Justice Department Settles Gaddafi-Libya FCPA Cases with Société Générale and Legg Mason (Part I of III)
In a one-two punch of FCPA enforcement actions, the Justice Department announced two related FCPA settlements involving Société Générale and Legg Mason for Gaddafi-era bribery payments to Libyan officials.
In the first settlement announced, Société Générale agreed to pay a total of $860 million in criminal penalties, $585 million for FCPA violations and $275 million in a separate investigation for manipulation of London InterBank Offered Rates (LIBOR), the leading benchmark interest rate. A Société Générale subsidiary plead guilty to FCPA charges. Société Générale and the Justice Department agreed to a three year Deferred Prosecution Agreement (DPA) that does not include a compliance monitor.

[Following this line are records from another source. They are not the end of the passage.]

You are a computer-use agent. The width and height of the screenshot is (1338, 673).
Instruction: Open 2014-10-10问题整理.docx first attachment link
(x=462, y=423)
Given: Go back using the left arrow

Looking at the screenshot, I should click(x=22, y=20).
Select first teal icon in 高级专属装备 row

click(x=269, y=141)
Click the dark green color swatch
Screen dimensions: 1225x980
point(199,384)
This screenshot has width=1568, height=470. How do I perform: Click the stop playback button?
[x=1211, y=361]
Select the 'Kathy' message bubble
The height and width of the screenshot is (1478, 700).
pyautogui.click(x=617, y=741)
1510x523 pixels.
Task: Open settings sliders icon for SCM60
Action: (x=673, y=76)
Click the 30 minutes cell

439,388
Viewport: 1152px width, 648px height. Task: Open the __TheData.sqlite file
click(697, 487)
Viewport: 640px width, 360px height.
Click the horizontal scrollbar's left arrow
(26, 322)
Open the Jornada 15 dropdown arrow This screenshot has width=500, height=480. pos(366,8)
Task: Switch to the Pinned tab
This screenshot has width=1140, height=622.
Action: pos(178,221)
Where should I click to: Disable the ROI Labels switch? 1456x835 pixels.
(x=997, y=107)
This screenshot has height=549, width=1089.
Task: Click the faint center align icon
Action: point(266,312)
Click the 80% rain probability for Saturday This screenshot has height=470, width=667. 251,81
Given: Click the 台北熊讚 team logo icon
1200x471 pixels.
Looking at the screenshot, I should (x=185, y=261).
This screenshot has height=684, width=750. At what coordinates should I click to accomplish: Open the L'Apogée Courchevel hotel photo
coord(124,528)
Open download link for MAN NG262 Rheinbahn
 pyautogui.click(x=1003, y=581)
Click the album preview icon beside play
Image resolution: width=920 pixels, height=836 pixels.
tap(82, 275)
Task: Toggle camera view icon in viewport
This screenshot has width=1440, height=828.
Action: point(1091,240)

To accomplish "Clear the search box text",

In a related enforcement action, Société Générale reached a settlement with the Parquet National Financier (PNF) and will pay approximately $292 million (equal to 50 percent of the total criminal penalty otherwise payable to the United States). The Justice Department noted that this is the first coordinated resolution of an anti-corruption case with French authorities.
In the separate LIBOR matter, Société Générale submitted false deflated submissions as part of the LIBOR coordination process and agreed to pay a $275 million civil penalty to the CFTC. In August 2017, two former Société Générale officers were indicted in the United States for criminal charges arising from the LIBOR scheme. They have not yet been apprehended.
The next day, Legg Mason, a private equity fund agreed to pay $64 million in criminal penalties and disgorgement as part of a non-prosecution agreement (NPA) for participation in the same Société Générale bribery scheme in Libya.
Société Générale admitted to paying over $90 million in corrupt payments to the Gaddafi government in Libya. The Gaddafi regime was in power until 2011 and suffered from significant corruption.
Under the Justice Department’s Corporate Enforcement Policy, Société Générale did not receive credit for voluntary disclosure of the companies’ misconduct; the conduct was deemed serious because of the high value of the bribes paid to Libyan officials; Société Générale provided substantial (but not full) cooperation with the Justice Department because it was slow to investigate and cooperate at the early stages of the investigation; and Société Générale implemented significant remediation and is subject to ongoing monitoring by L’Agence Française Anticorruption. As a result, Société Générale received a 20 percent reduction from the bottom of the applicable sentencing guideline range.
In reaching the NPA with Legg Mason, the Justice Department cited the following factors under its Corporate Enforcement Policy: Legg Mason did not voluntarily disclose the conduct but fully cooperated in the investigation and instituted remediation. Additionally, the Justice Department noted that the misconduct in the bribery scheme involved only mid-to-lower level employees of Permal, a subsidiary. The misconduct was not pervasive in Legg Mason or the subsidiary. Further, Société Générale, not Legg Mason or Permal, was the primary actor in originating and leading the bribery scheme. The profits earned by Legg Mason and Permal were less than one-tenth of the profits earned by Société Générale, and neither Legg Mason nor Permal has a history of similar misconduct. Under these circumstances, the Justice Department awarded Legg Mason a 25 percent reduction in the fine from the lower end of the US sentencing guidelines.